≪介護保険負担限度額認定申請書   ≫

情報発信元:介護長寿課
〒314-8655
茨城県鹿嶋市大字平井1187番地1
市役所第2庁舎1階
TEL:0299-82-2911(代表) FAX:0299-83-7809
E-MAIL:kaigo1@city.ibaraki-kashima.lg.jp

 介護保険施設(特別養護老人ホーム、介護老人保健施設、介護療養型医療施設)に入所(滞在)した場合には、サービス費用の1割(または2割)と食費、居住費(滞在費)、日常生活費のそれぞれの全額が、利用者の負担となります。

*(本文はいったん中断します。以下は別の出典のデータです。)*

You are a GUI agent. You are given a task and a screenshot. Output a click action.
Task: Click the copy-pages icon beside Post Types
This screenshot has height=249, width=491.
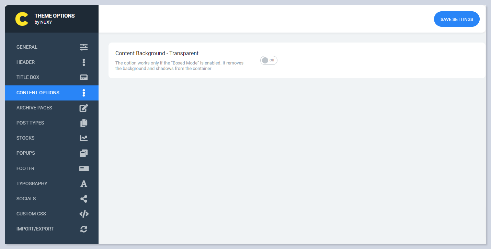(x=84, y=123)
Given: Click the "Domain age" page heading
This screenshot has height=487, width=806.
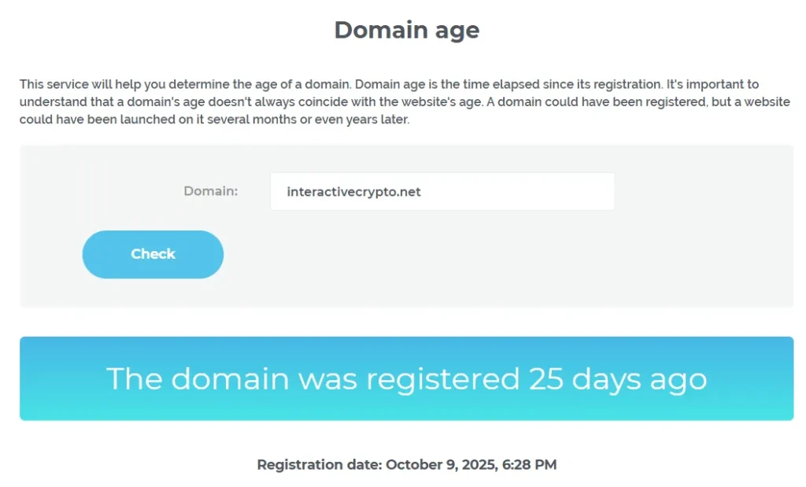Looking at the screenshot, I should point(406,30).
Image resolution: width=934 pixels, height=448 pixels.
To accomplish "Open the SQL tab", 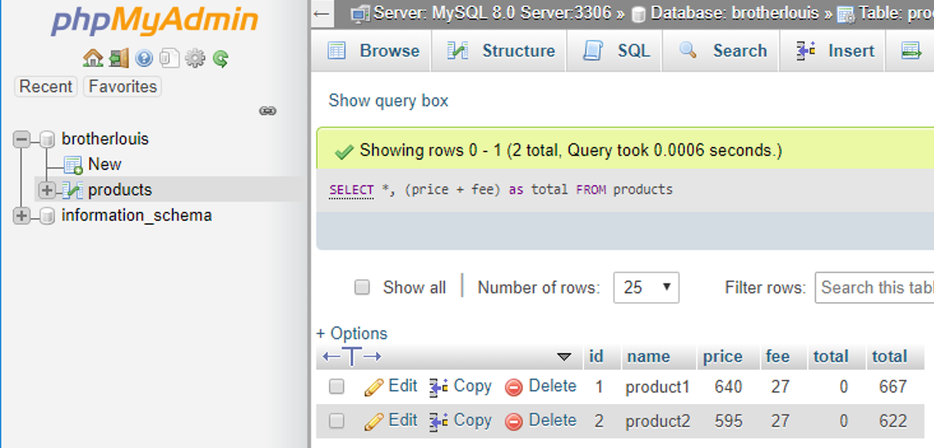I will [617, 51].
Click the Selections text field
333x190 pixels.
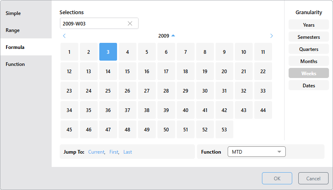coord(93,23)
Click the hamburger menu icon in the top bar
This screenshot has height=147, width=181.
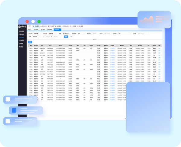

 ただし、所得が低い方に対しては、所得に応じて食費、居住費(滞在費)の自己負担の上限が設けらており、限度額を超える自己負担はありません(限度額を超えた分は、介護保険から給付されます)。


【申請届出詳細】
申請(届出)時期 随時
申請(届出)資格
申請(届出)者 被保険者本人またはその家族、成年後見人、介護支援専門員(ケアマネジャー)など
申請(届出)書 介護保険負担限度額認定申請書   
添付書類 本人および配偶者名義の通帳の写し
※通帳は記帳していただき、最終残高、口座番号、通帳名義が分かるページの写しを添付してください。
必要なもの ・介護保険被保険者証
・マイナンバー(個人番号)が確認できるもの
・申請者の本人確認ができるもの
・印鑑(朱肉を使用するもの)
申請(届出)方法 窓口持参もしくは郵送
受付窓口 介護長寿課
月~金曜日(ただし、祝日、年末年始は除く)
8時30分~17時15分

費用
お渡しするもの
お返しいただくもの
注意事項 個人情報が含まれるためファックスでは受け付けしていませんので、ご注意ください。